É preciso preservar o sentido das festas de origem cristã
O Bispo de Sigüenza-Guadalajara (Espanha), D. José Sánchez González, recordou que a maioria das festas populares que se celebram no âmbito cultural e histórico da sua diocese têm origem cristã, e por isso não devem perder a sua origem e a memória do que sempre foram – festas religiosas.
“Boa parte das festas que se celebram na nossa diocese mantêm-se como festas religiosas", ainda que seja natural que nelas se incorporem a celebração familiar ou elementos lúdicos, artísticos, culturais, de entretenimento e do folclore, referiu o prelado numa Carta Pastoral, recentemente publicada, que tem por título “A Festa”.

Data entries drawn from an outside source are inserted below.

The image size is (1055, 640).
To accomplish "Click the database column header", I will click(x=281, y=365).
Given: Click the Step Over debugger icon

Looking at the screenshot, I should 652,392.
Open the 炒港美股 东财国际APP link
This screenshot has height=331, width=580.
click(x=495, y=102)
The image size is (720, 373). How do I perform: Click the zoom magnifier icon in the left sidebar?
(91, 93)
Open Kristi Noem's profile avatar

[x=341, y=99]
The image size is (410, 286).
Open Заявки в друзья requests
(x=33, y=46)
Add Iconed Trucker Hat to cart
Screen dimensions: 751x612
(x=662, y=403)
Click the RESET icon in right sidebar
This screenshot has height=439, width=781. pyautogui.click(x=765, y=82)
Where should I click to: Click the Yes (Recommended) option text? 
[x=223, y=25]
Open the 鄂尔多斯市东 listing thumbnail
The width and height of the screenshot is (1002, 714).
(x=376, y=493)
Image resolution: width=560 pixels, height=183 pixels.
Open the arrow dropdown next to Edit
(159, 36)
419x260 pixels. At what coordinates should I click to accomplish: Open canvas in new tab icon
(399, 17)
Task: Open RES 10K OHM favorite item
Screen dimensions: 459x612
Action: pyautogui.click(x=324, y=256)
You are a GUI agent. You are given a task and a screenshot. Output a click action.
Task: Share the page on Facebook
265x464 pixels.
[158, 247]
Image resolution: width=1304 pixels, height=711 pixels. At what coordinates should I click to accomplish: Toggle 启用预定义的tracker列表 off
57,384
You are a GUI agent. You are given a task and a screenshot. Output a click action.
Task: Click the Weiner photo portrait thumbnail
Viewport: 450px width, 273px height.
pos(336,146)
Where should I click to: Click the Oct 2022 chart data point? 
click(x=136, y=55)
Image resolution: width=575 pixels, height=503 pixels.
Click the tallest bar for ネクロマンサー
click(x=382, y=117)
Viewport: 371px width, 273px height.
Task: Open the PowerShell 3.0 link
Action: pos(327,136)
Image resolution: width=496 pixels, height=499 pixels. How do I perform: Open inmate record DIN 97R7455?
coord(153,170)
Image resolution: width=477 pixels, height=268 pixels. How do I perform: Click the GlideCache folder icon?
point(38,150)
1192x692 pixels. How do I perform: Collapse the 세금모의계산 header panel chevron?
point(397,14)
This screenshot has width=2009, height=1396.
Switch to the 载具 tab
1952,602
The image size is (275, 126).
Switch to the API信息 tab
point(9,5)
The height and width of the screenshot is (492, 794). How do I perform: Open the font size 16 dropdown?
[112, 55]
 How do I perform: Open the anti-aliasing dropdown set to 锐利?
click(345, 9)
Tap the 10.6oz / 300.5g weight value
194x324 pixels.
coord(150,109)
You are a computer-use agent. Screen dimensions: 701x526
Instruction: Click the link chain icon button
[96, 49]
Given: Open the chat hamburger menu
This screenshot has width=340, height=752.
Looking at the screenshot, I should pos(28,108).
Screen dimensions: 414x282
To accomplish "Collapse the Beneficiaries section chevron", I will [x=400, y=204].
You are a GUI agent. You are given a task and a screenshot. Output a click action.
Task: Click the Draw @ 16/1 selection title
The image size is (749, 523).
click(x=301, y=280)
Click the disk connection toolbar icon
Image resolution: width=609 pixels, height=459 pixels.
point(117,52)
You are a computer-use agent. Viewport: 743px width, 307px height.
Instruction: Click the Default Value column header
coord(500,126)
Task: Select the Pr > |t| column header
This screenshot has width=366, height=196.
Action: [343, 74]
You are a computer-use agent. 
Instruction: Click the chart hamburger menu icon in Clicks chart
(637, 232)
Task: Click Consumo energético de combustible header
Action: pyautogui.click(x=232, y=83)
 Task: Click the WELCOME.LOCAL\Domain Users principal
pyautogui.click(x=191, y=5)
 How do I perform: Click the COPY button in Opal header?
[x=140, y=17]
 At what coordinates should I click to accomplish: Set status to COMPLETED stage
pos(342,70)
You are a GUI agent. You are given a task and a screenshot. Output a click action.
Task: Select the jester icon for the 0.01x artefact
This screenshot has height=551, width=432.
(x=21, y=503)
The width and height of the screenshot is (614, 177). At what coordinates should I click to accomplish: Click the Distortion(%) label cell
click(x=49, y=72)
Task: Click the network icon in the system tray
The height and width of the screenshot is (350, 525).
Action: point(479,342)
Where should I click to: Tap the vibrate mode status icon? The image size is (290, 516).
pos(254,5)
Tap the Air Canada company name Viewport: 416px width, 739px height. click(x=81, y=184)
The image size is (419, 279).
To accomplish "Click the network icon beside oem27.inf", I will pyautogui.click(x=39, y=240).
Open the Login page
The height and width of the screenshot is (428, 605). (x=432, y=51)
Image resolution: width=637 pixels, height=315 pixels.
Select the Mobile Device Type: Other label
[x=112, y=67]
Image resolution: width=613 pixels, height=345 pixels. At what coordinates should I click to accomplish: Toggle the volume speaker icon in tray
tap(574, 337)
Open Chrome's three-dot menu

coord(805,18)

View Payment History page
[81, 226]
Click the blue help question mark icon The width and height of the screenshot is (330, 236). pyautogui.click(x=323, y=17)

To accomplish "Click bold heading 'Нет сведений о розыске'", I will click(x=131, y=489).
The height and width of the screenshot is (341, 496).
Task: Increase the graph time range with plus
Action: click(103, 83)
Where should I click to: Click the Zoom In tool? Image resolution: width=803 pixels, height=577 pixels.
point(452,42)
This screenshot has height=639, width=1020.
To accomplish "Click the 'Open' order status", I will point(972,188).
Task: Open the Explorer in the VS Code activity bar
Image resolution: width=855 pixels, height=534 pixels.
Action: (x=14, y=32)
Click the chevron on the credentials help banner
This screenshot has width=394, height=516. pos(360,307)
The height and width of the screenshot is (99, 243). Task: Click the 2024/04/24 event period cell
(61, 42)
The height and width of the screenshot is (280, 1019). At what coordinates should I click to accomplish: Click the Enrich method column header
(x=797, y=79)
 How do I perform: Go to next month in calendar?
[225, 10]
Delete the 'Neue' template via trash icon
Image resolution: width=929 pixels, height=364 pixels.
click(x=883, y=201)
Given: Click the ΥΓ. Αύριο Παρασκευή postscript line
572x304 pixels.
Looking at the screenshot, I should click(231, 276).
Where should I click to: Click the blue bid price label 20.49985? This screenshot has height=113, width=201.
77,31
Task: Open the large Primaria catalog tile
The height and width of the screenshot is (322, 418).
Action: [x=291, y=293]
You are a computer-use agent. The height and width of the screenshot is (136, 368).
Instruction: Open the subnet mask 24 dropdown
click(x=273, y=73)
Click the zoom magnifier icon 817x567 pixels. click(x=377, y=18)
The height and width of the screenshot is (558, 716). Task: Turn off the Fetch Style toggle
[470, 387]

Por isso “é frequente ouvir dizer ‘as Festas de Agosto’, ‘as Festas do Verão’, ‘as Festas do Povo’, ‘as festas de interesse turístico internacional, nacional, regional, local’”, esquecendo que há nelas lugar e tempo para tudo, embora em alguns casos o religioso seja apenas mais um elemento.
“Tudo é compatível dentro de uma ordem”, assegurou D. Sánchez, que advertiu para o risco que correm as festas religiosas, em determinados ambientes, de perder a sua origem, se os elementos culturais, folclóricos, turísticos, económicos ou de diversão se sobrepõem ao sentido religioso, fazendo com que este praticamente desapareça.
Apesar desta chamada de atenção, o prelado considerou que a festa é algo essencial no cristianismo porque se celebram “os acontecimentos mais importantes da vida dos crentes e das comunidades”.